| HALAMAN |

┌──

FOMOMEDIA – Pamer buku sebetulnya sah-sah saja. Malah, makin sering buku terlihat di ruang publik, makin bagus. Tapi, kenapa banyak yang sewot soal ini?
Media sosial menyulap banyak hal di kehidupan sehari-hari. Ruang privat hilang. Pembatas tak ada lagi. Semua dipamerkan ke beranda media sosial. Dari hal receh hingga hal mewah, semua dipamerkan. Istilah kerennya, flexing.
Namun, bagaimana ketika yang dipamerkan ke ruang publik adalah buku? Apakah memamerkan bacaan bisa juga dilihat sebagai sebuah aksi flexing?
Selama ini, buku dipandang sebagai barang yang harus diendapkan di ruang sepi, dibaca di ruang hening, dan sebaiknya tidak dibawa ke mana-mana, apalagi diunggah di media sosial.
“Pamer mulu, kapan bacanya?” Begitulah kejulidan yang (mungkin) acap diterima para Bookstagram (orang-orang yang doyan pamer buku di Instagram, red.). Gak cuma di media sosial, nyinyiran terhadap orang yang menunjukkan bacaan di depan umum pun bisa terjadi dalam kehidupan sehari-hari. Misal, saat membawa buku ke tongkrongan, cibiran “sok intelek” atau “sok serius” pasti pernah didengar para book lovers.

└──

| TUGAS YANG DIBERIKAN |
A – Sebutkan semua ungkapan cibiran yang dikutip dalam artikel tentang pamer buku, yaitu yang ditujukan kepada orang yang memperlihatkan bacaannya.
B – Jawablah pertanyaan berikut berdasarkan artikel tentang pamer buku.
(i) Apa istilah kerennya untuk kebiasaan memamerkan segala hal di media sosial?
(ii) Siapa yang dimaksud dengan Bookstagram?
(iii) Selama ini, di ruang seperti apa buku dipandang sebaiknya dibaca?
C – Lanjutkan artikel tentang pamer buku mulai dari kalimat terakhirnya.

| ENTRI YANG DIBERIKAN |

┌──

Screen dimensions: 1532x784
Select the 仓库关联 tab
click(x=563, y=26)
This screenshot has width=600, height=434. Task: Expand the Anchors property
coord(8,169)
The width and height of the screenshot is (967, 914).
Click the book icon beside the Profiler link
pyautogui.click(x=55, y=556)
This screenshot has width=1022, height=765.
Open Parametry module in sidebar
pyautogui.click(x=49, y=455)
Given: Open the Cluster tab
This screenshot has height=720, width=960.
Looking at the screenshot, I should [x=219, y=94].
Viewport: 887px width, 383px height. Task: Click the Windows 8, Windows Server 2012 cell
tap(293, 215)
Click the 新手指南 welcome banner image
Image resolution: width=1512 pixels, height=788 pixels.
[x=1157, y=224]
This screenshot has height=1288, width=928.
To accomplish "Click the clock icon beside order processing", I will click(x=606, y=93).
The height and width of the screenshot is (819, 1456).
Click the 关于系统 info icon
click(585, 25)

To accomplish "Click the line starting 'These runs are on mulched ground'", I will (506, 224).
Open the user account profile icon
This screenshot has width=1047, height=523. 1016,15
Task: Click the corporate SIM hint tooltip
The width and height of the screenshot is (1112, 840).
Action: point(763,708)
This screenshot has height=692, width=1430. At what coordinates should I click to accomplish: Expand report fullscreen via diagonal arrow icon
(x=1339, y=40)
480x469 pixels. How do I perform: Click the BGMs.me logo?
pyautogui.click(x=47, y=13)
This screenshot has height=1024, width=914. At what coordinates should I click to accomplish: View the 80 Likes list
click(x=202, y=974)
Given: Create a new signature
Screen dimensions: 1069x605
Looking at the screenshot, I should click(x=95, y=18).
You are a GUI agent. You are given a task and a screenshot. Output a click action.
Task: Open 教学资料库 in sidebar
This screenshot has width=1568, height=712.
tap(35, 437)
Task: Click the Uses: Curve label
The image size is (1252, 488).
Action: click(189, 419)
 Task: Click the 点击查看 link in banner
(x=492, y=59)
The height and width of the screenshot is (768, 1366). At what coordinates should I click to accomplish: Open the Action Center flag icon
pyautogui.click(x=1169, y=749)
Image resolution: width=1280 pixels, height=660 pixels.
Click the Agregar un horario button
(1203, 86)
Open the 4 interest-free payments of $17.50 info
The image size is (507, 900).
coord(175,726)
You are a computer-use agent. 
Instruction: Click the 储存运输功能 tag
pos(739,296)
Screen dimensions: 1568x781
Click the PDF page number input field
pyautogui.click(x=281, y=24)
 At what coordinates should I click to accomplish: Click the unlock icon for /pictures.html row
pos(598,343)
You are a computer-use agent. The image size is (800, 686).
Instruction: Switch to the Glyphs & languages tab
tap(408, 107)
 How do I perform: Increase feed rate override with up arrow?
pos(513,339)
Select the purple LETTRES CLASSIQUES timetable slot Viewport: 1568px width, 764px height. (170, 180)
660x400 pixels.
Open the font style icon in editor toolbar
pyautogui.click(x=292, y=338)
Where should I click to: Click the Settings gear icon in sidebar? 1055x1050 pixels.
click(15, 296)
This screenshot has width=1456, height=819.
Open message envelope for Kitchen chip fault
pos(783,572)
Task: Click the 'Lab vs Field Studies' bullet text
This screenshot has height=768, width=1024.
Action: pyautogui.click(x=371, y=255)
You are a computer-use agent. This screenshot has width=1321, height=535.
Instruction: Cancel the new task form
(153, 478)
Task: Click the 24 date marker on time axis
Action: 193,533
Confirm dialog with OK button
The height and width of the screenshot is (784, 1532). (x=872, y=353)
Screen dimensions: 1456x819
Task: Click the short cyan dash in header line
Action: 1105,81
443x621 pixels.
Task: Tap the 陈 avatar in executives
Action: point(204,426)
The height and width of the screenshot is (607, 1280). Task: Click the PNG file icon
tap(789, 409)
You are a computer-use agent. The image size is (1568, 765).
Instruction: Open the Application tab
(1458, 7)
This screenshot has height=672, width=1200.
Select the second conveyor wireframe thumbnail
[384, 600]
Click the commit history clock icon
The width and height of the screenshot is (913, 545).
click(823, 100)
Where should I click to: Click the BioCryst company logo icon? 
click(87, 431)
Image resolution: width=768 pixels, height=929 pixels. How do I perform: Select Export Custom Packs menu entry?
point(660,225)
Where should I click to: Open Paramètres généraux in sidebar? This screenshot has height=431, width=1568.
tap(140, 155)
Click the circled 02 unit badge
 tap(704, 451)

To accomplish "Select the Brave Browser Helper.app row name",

└──

| JAWABAN PER TUGAS |
A –
"Pamer mulu, kapan bacanya?"
"sok intelek"
"sok serius"

B –
(i) Flexing.
(ii) Orang-orang yang doyan pamer buku di Instagram.
(iii) Di ruang hening.

C –
Buku Masih Jadi Barang Aneh
Di Indonesia, buku masih dianggap barang “aneh” ketika ditenteng di keramaian. Beda dengan di negara-negara maju seperti di Eropa, Amerika utara, atau Jepang. Di taman, ruang tunggu, dan fasilitas umum lainnya orang-orang kerap terlihat sedang membaca buku.
Di Indonesia, pemandangan tersebut masih jadi anomali. Hal ini pernah menimbulkan keresahan tersendiri dalam diri sastrawan Taufiq Ismail yang kemudian menuangkannya dalam puisi berjudul “Kupu-Kupu di Dalam Buku”.
Ketika duduk di stasiun bis, di gerbong kereta api,
di ruang tunggu praktek dokter anak, di balai desa,
kulihat orang-orang di sekitarku duduk membaca buku,
dan aku bertanya di negeri mana gerangan aku sekarang.
Ketika berjalan sepanjang gang di antara rak-rak yang panjang,
di perpustakaan yang mengandung ratusan ribu judul buku
dan cahaya lampunya terang benderang,
kulihat anak-anak muda dan anak-anak tua
sibuk membaca dan menuliskan catatan,
dan aku bertanya di negeri mana gerangan aku sekarang.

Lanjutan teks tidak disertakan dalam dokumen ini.